Reproduce exactly the lines from the one that holds "You are a GUI" through the last line of the entries, both ends included, but not the pictures.

[Stored records]
__________

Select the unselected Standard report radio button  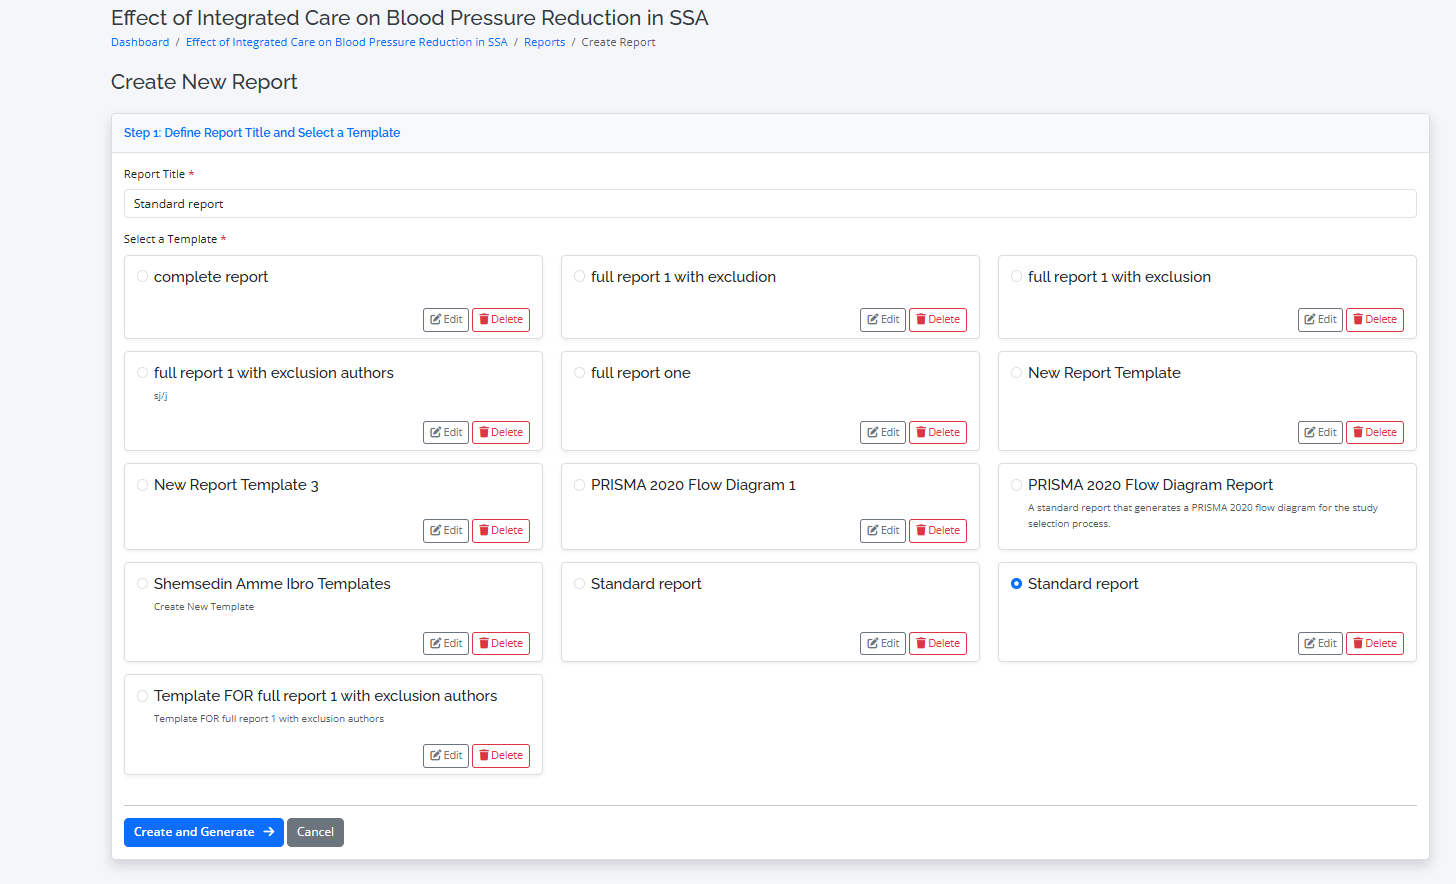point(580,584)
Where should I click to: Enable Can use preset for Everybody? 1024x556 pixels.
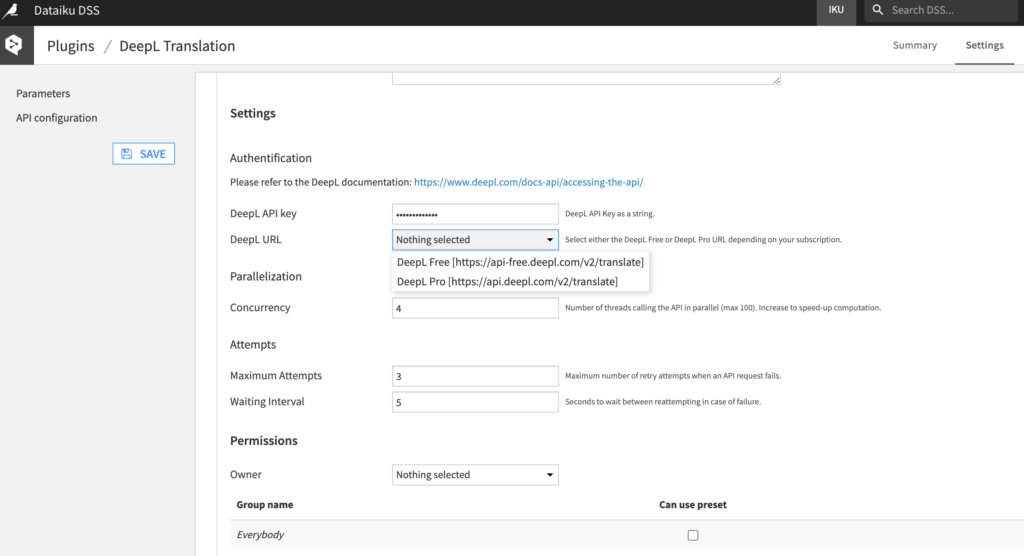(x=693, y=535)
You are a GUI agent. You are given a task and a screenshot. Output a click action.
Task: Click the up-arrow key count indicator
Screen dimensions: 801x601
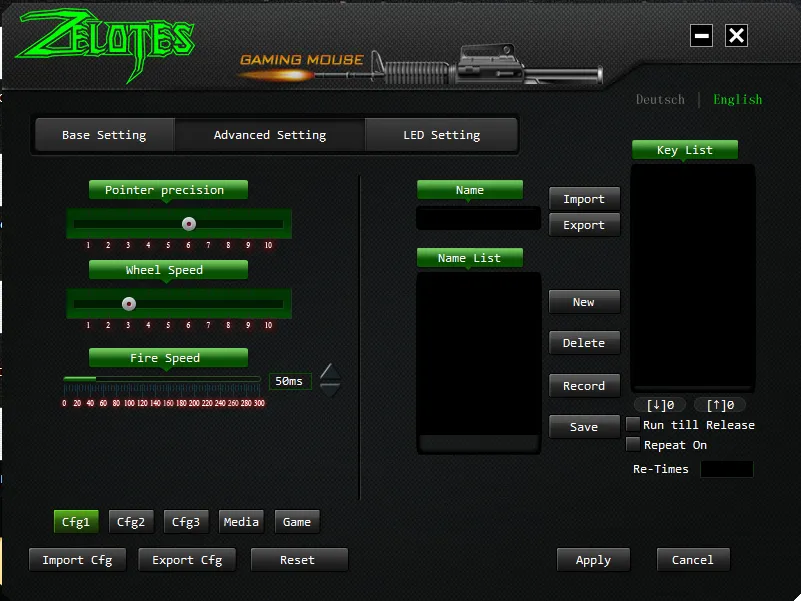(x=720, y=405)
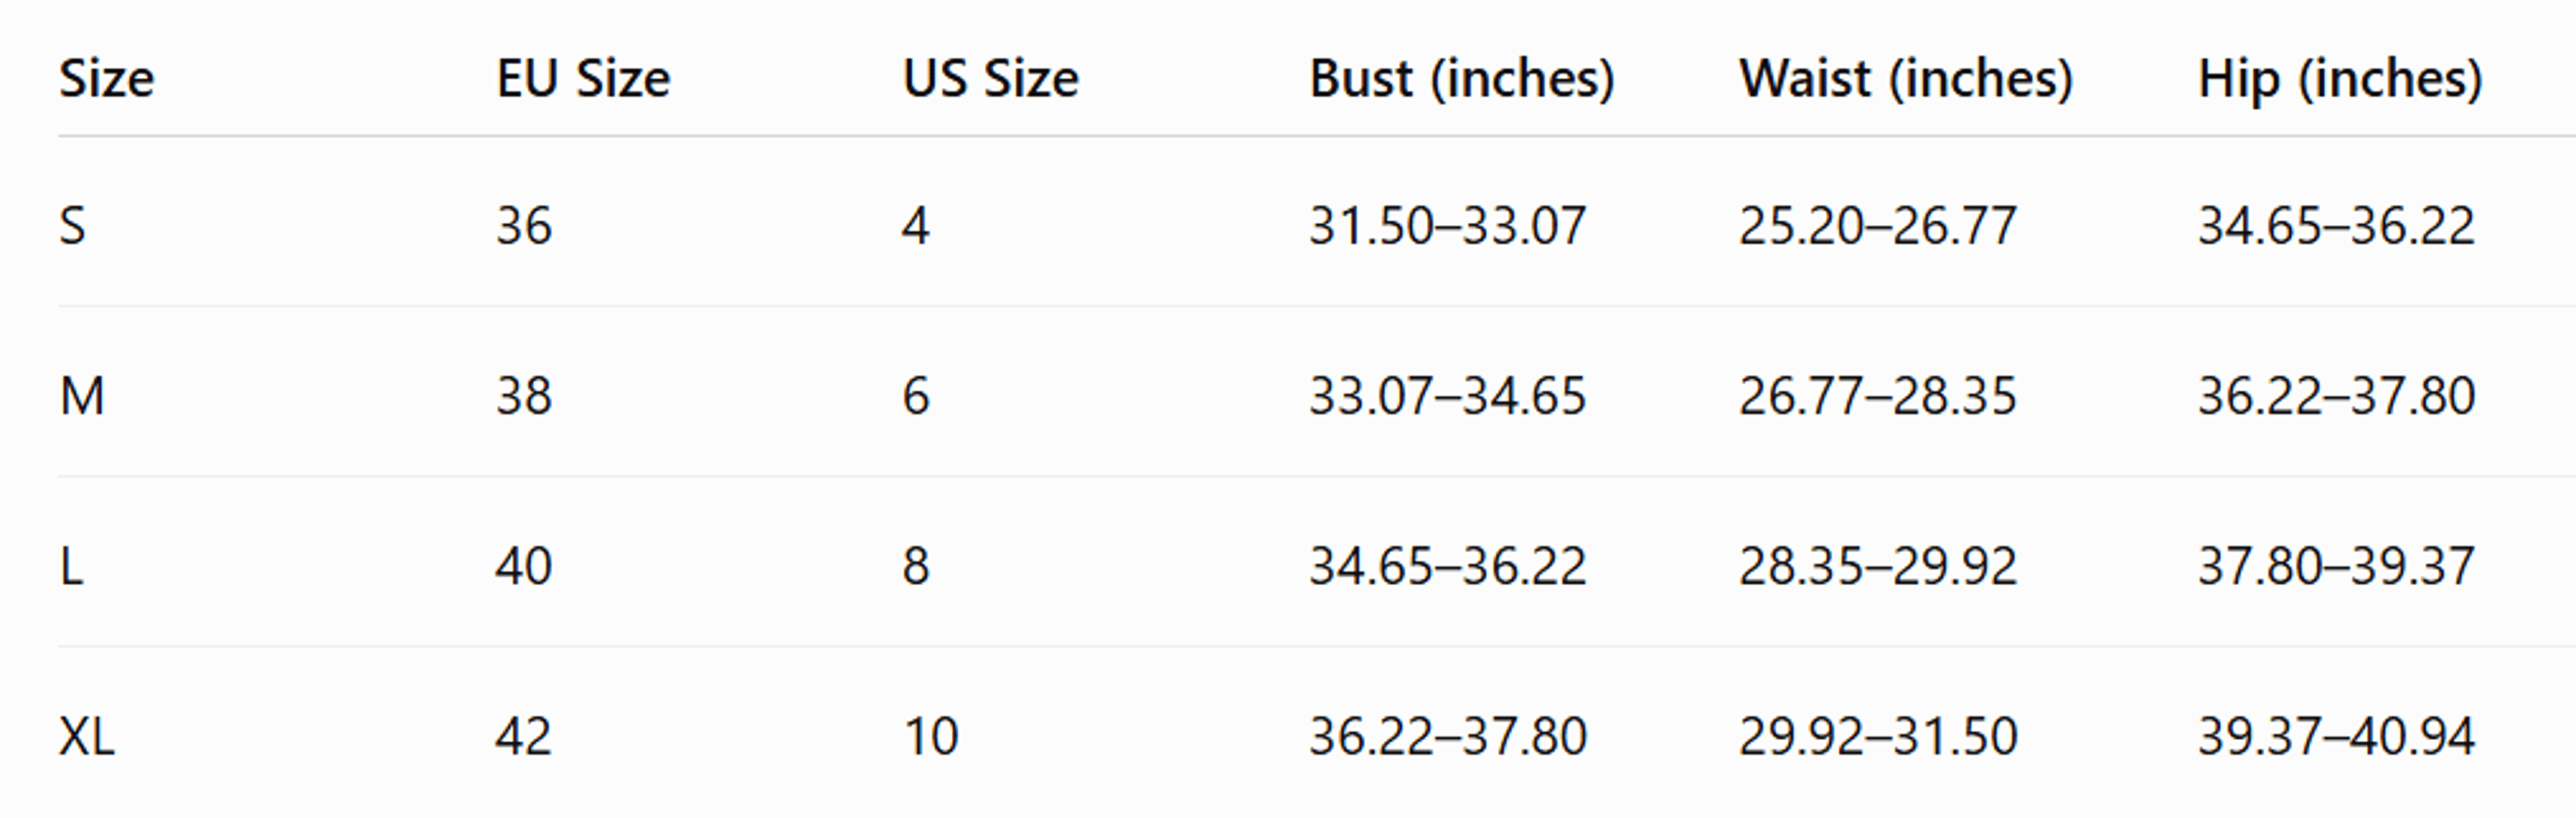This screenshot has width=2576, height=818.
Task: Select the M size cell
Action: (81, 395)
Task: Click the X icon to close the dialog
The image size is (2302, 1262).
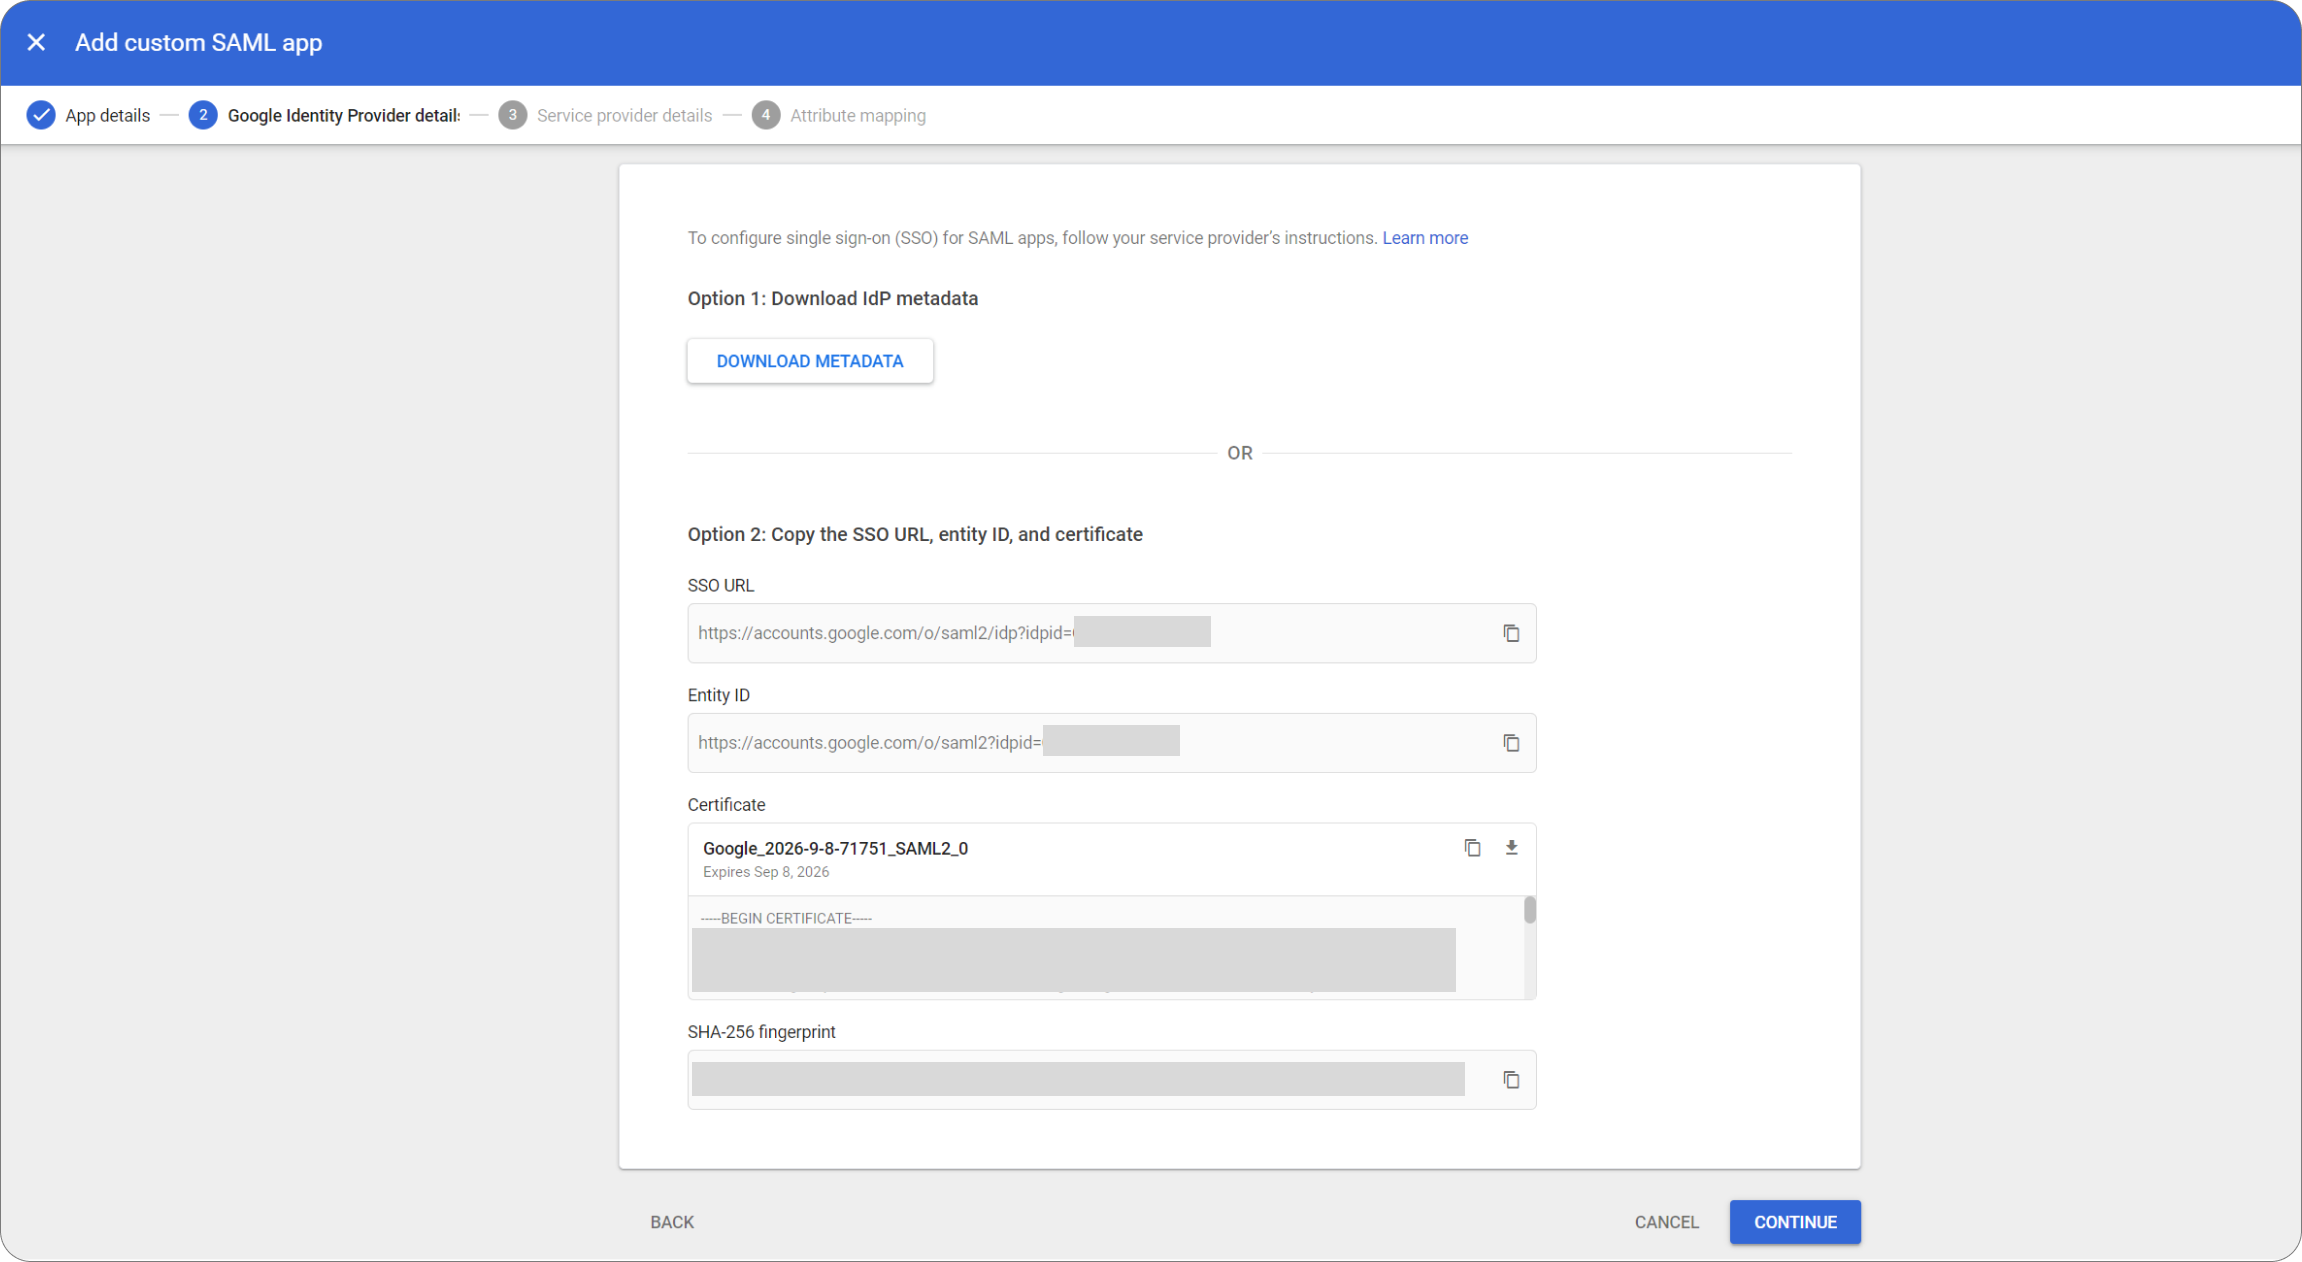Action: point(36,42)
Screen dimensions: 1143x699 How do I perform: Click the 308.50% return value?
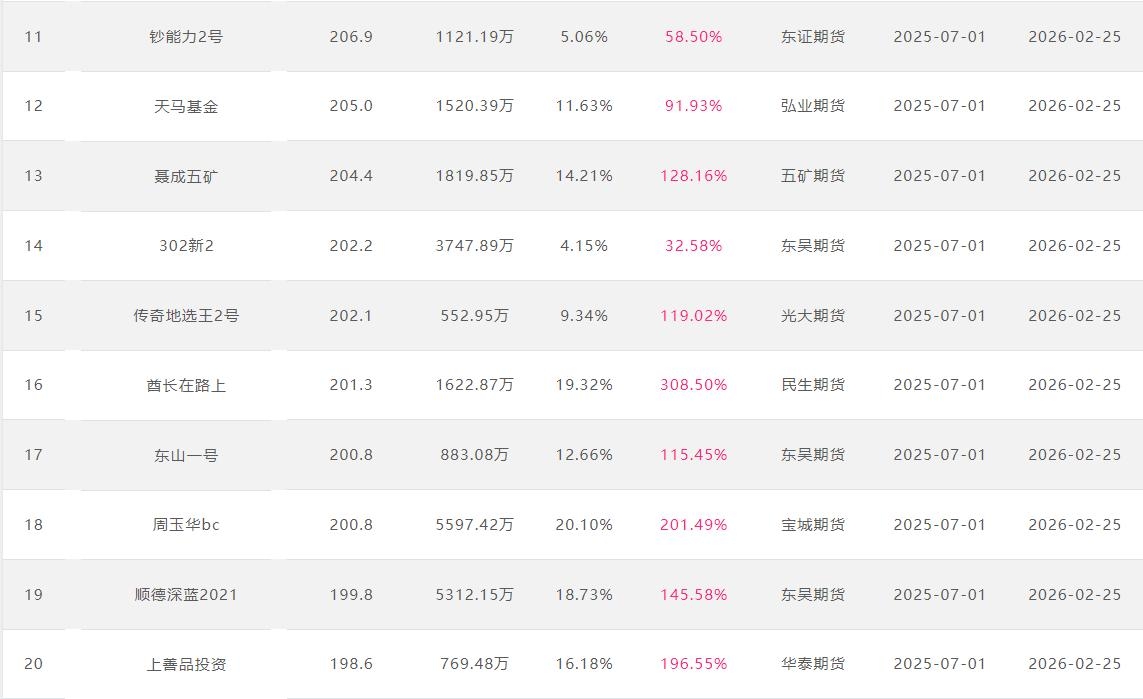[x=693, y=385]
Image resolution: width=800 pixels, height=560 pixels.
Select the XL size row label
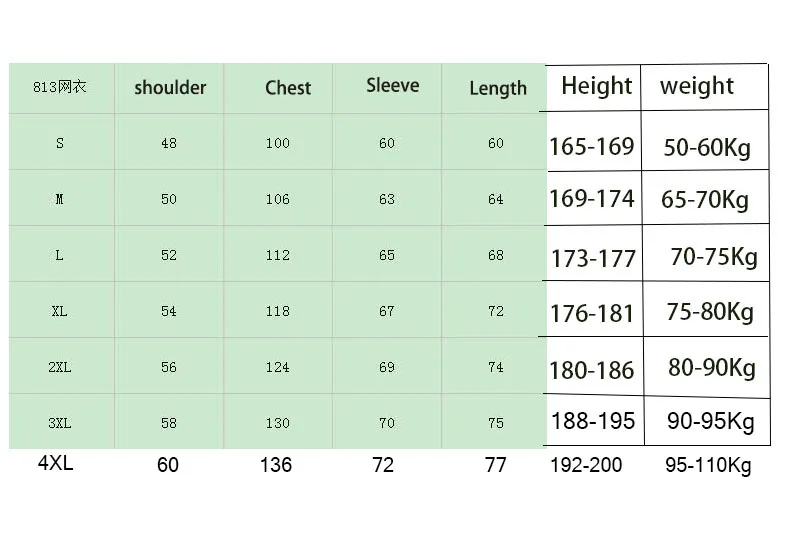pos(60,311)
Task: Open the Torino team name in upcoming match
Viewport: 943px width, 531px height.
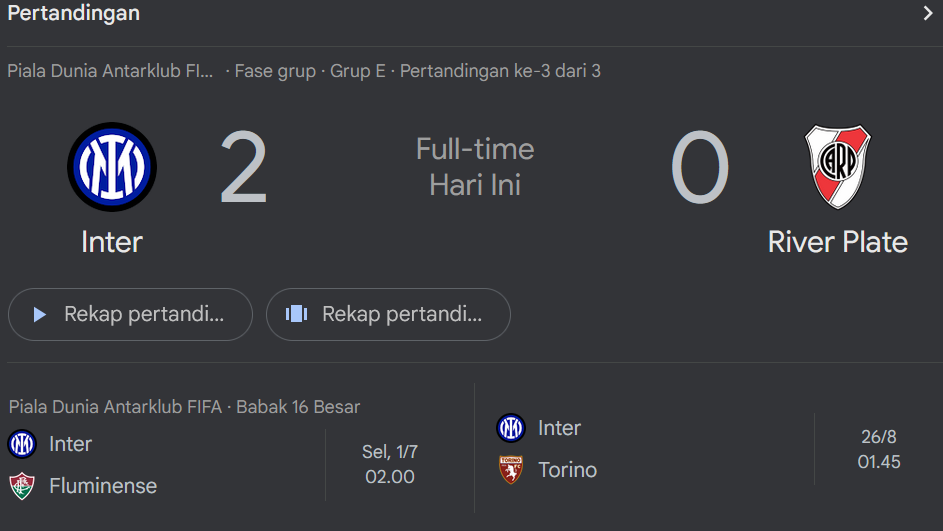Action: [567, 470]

__________

■ Exercise answer ■
You are a GUI agent. You are given a task and a screenshot. Output a click action.
Task: Click the up-arrow key count indicator
Screen dimensions: 801x601
(x=720, y=405)
This screenshot has width=2576, height=818.
Task: Select the M size cell
Action: (81, 395)
Task: Click the X icon to close the dialog
The image size is (2302, 1262).
Action: point(36,42)
Screen dimensions: 1143x699 How do I perform: Click the 308.50% return value?
[x=693, y=385]
Image resolution: width=800 pixels, height=560 pixels.
Select the XL size row label
pos(60,311)
Task: Open the Torino team name in upcoming match
Viewport: 943px width, 531px height.
Action: [567, 470]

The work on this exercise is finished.